▸ **INSTRUCTIONS TO FOLLOW**: Transcribe, word for word, every line from the one containing "Where should I click to: Click empty" through the final line of the records, and omit the pictures.
*** Opening SUPPLIED MATERIAL ***
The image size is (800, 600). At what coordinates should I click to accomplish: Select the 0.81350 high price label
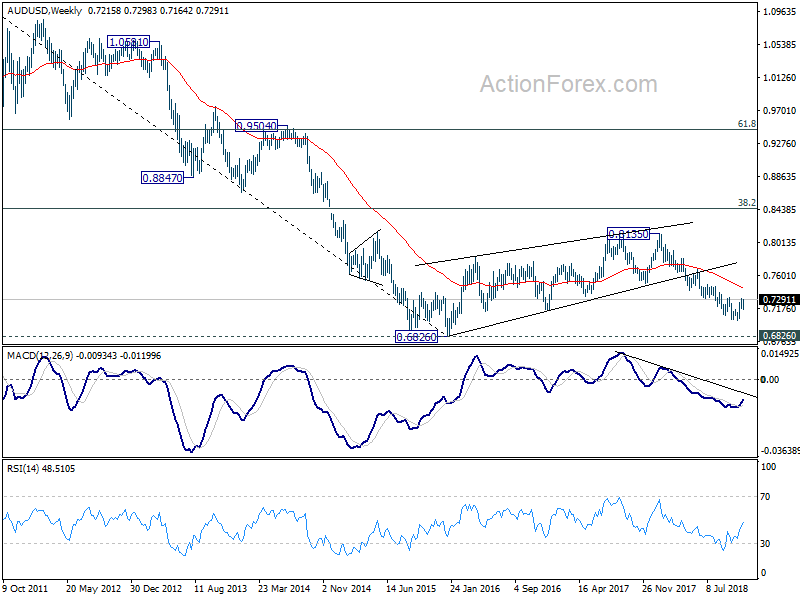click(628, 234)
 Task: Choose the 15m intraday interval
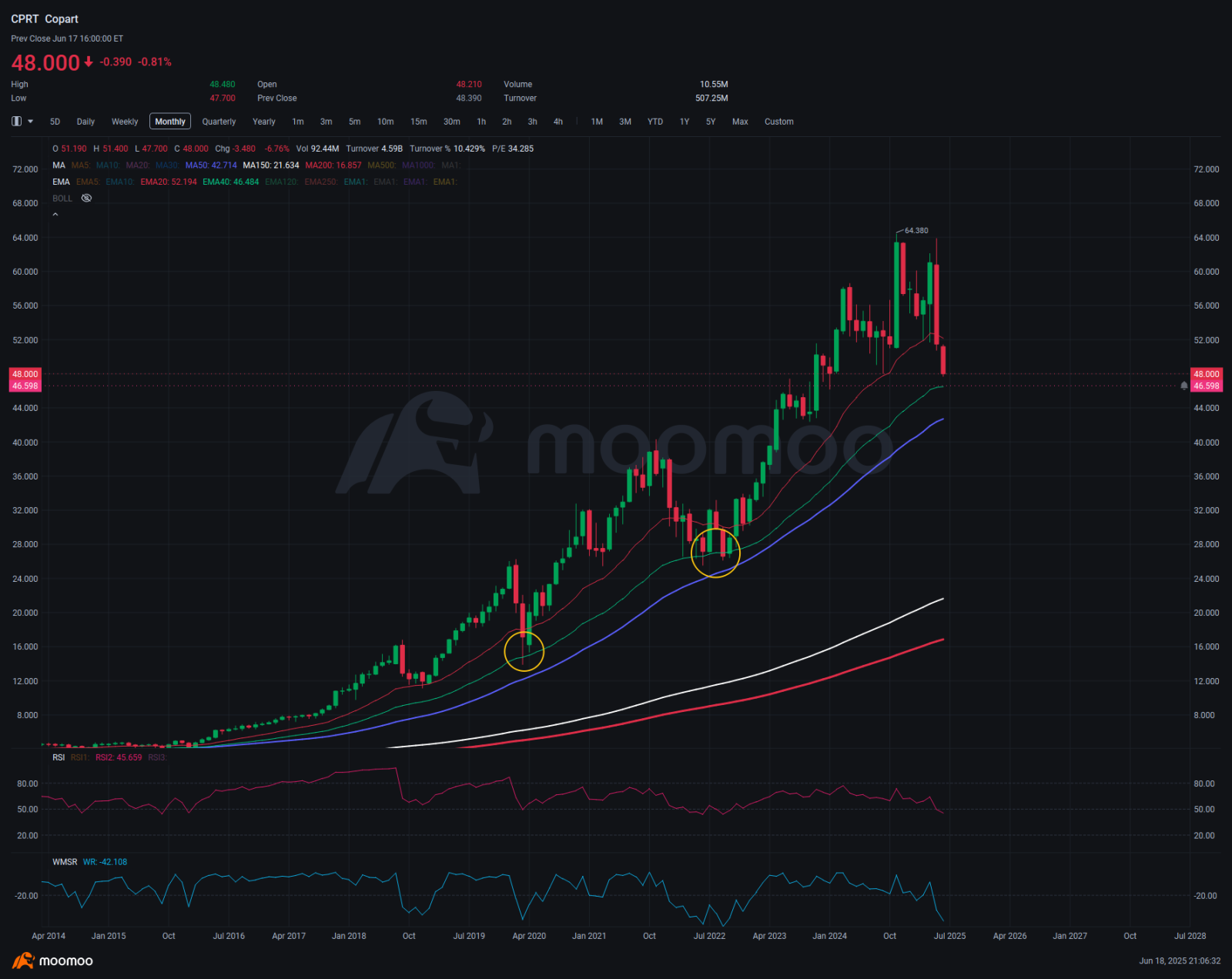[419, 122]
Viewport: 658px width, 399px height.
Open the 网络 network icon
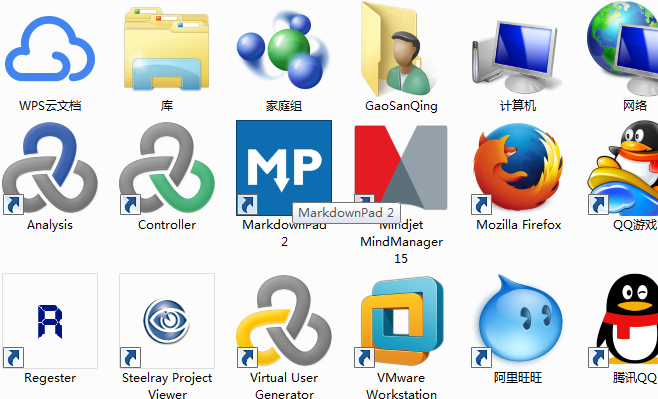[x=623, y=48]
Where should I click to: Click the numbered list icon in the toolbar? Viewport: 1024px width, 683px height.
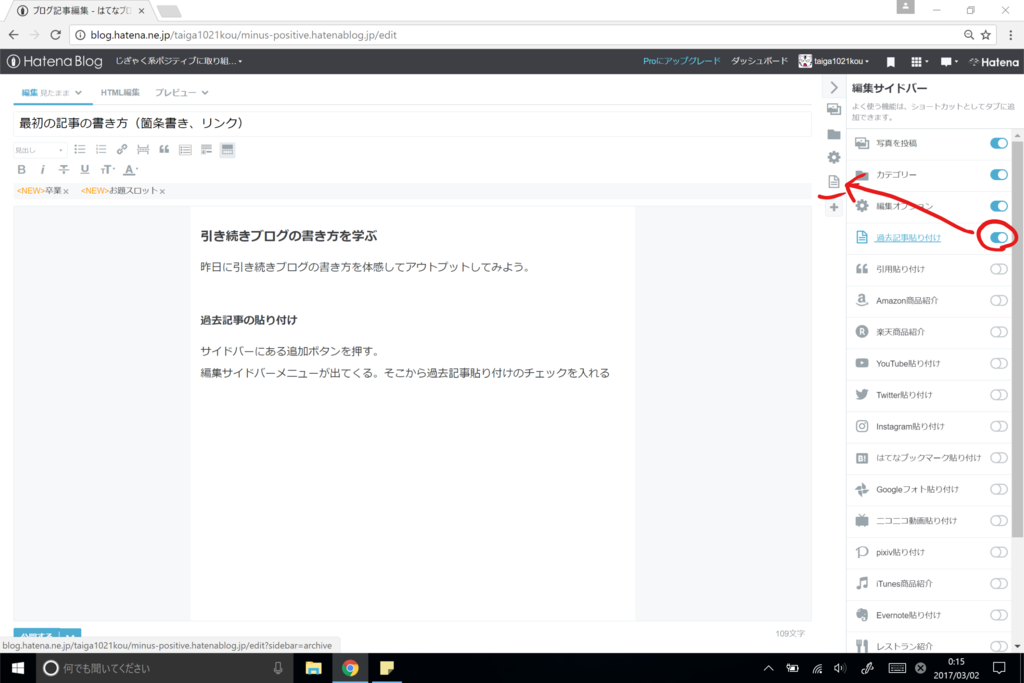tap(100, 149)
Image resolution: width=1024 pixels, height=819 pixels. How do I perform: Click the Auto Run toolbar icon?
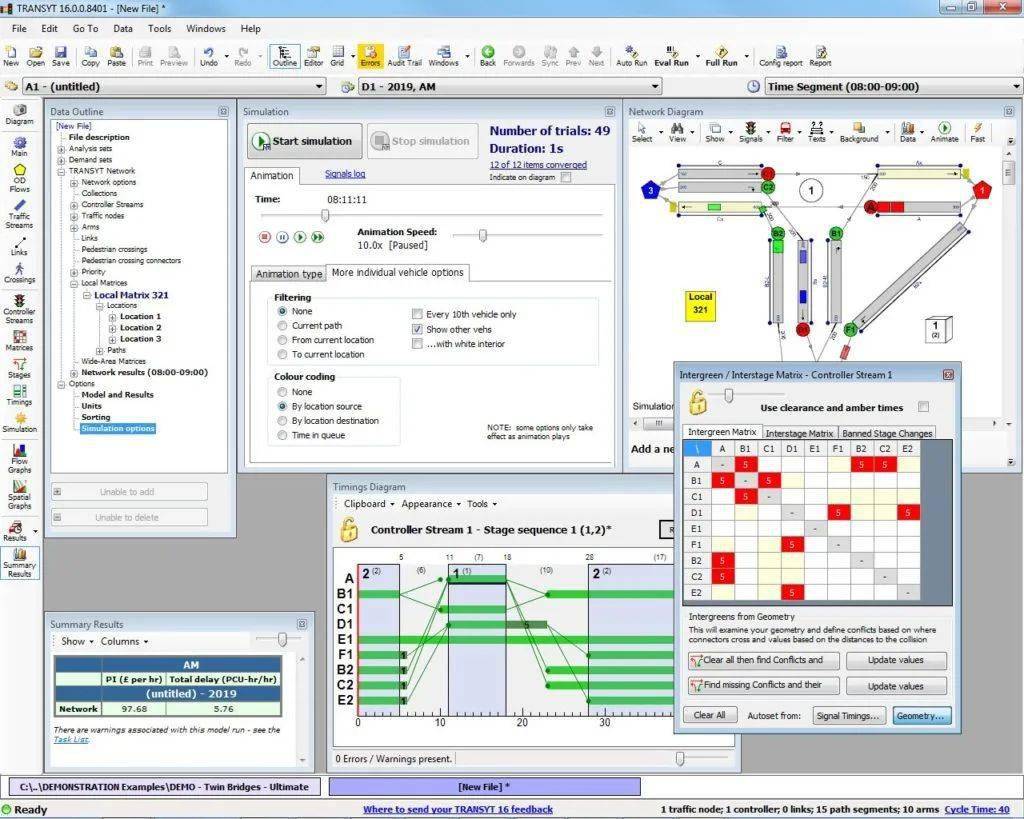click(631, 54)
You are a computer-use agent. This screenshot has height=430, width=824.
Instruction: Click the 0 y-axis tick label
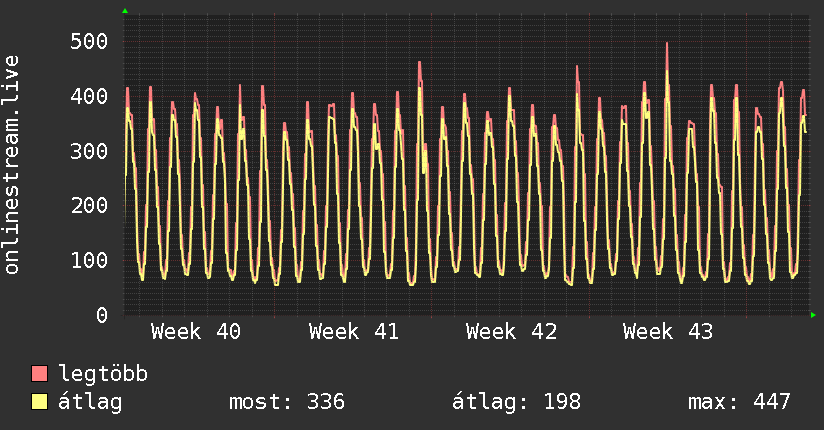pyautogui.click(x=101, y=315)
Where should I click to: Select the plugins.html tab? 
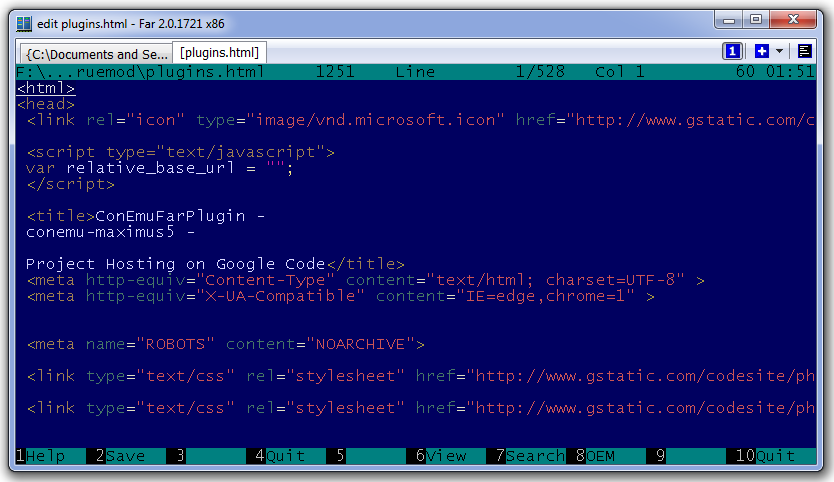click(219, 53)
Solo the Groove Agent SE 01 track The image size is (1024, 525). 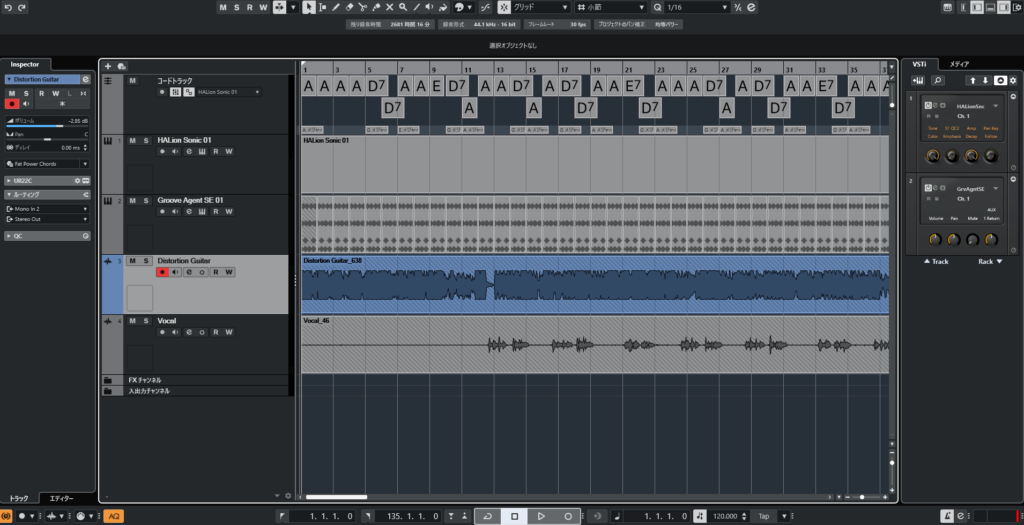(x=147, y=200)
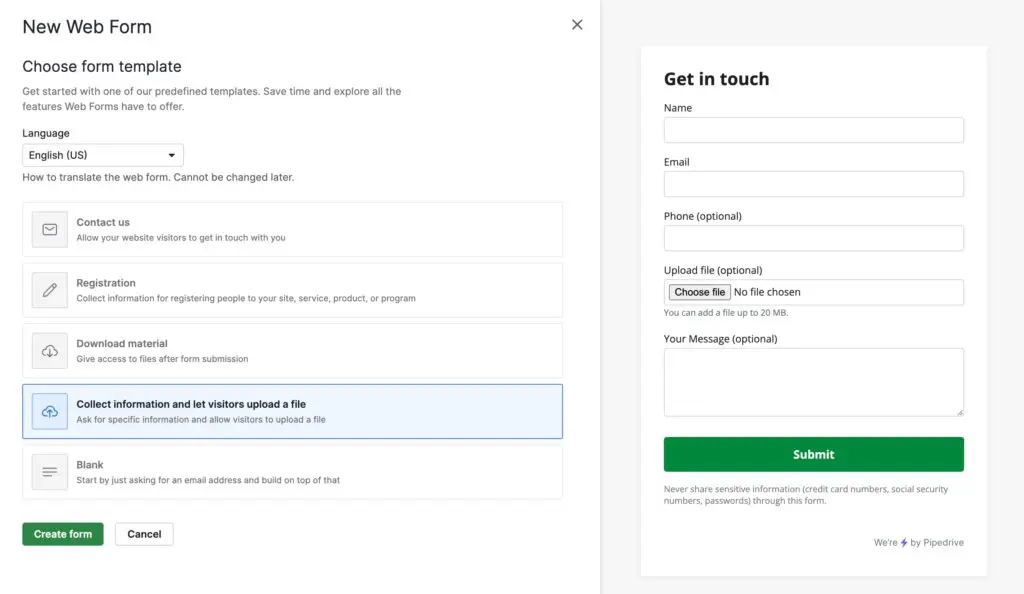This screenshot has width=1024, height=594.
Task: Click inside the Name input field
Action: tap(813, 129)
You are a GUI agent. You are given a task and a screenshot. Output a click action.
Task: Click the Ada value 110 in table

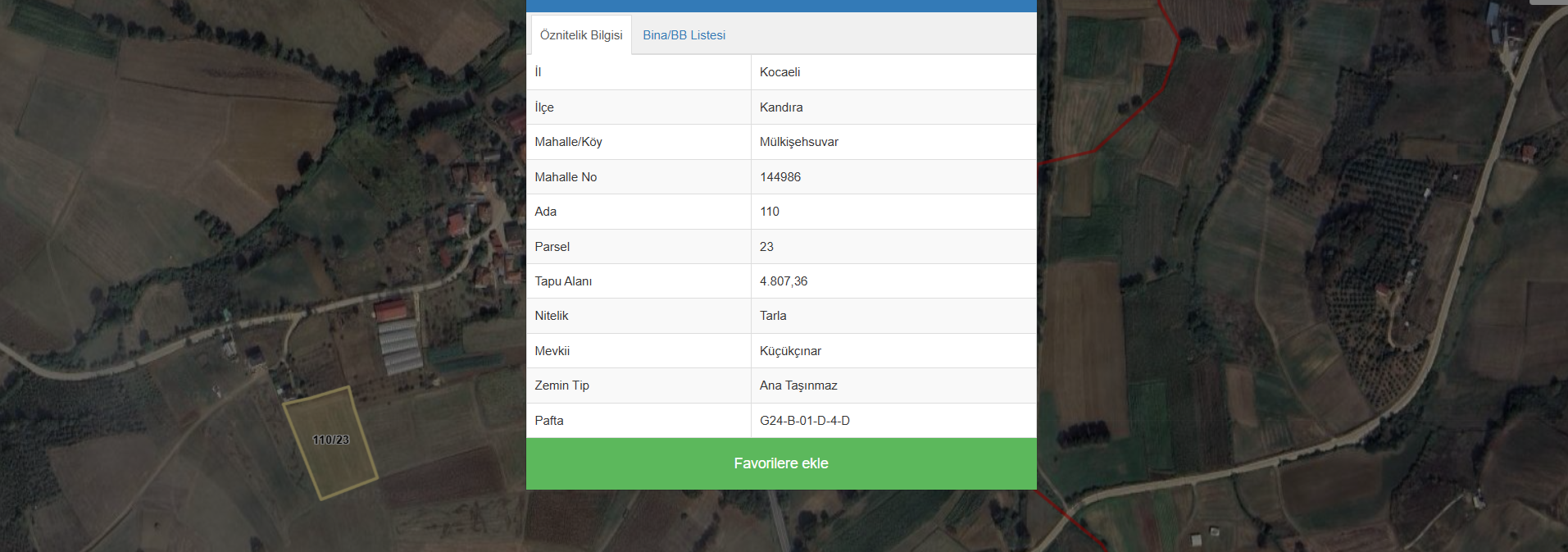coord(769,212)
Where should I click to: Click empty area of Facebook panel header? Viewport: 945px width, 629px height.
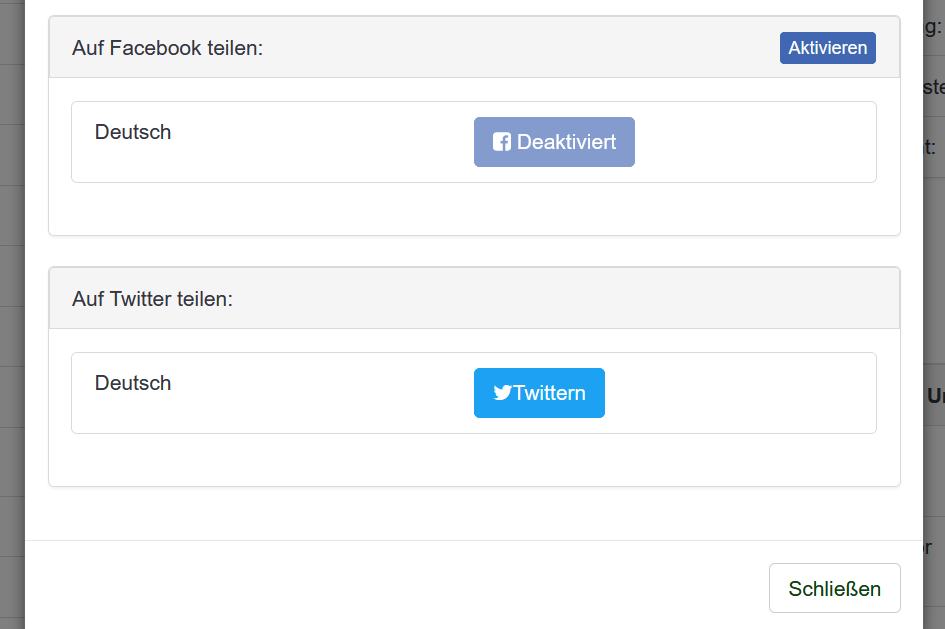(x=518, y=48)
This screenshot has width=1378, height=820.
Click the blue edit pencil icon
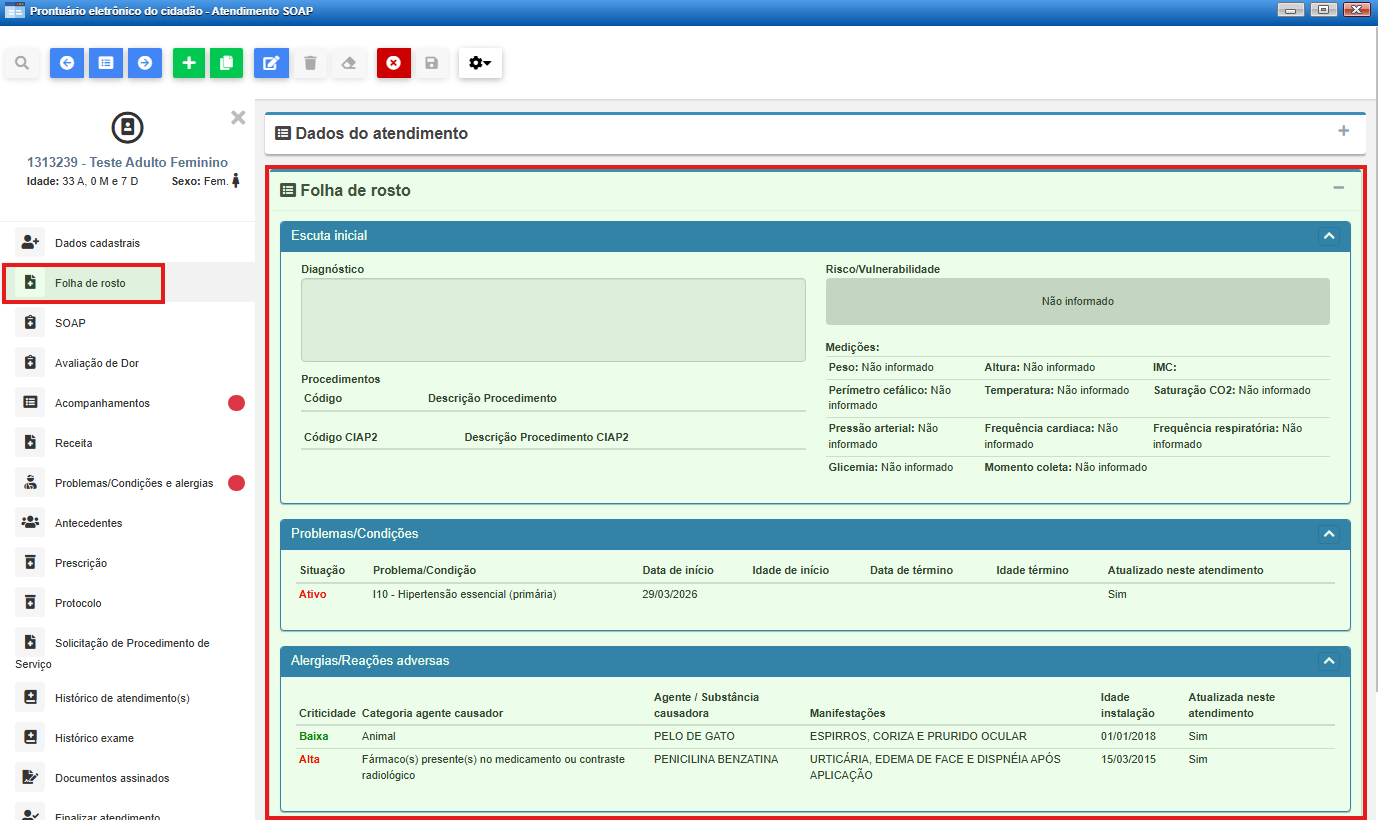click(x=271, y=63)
*** Closing SUPPLIED MATERIAL ***
▸ **TASK SOLUTION**:
Where should I click to: Click empty area of Facebook panel header? Viewport: 945px width, 629px height.
(x=518, y=48)
This screenshot has width=1378, height=820.
Click the blue edit pencil icon
click(x=271, y=63)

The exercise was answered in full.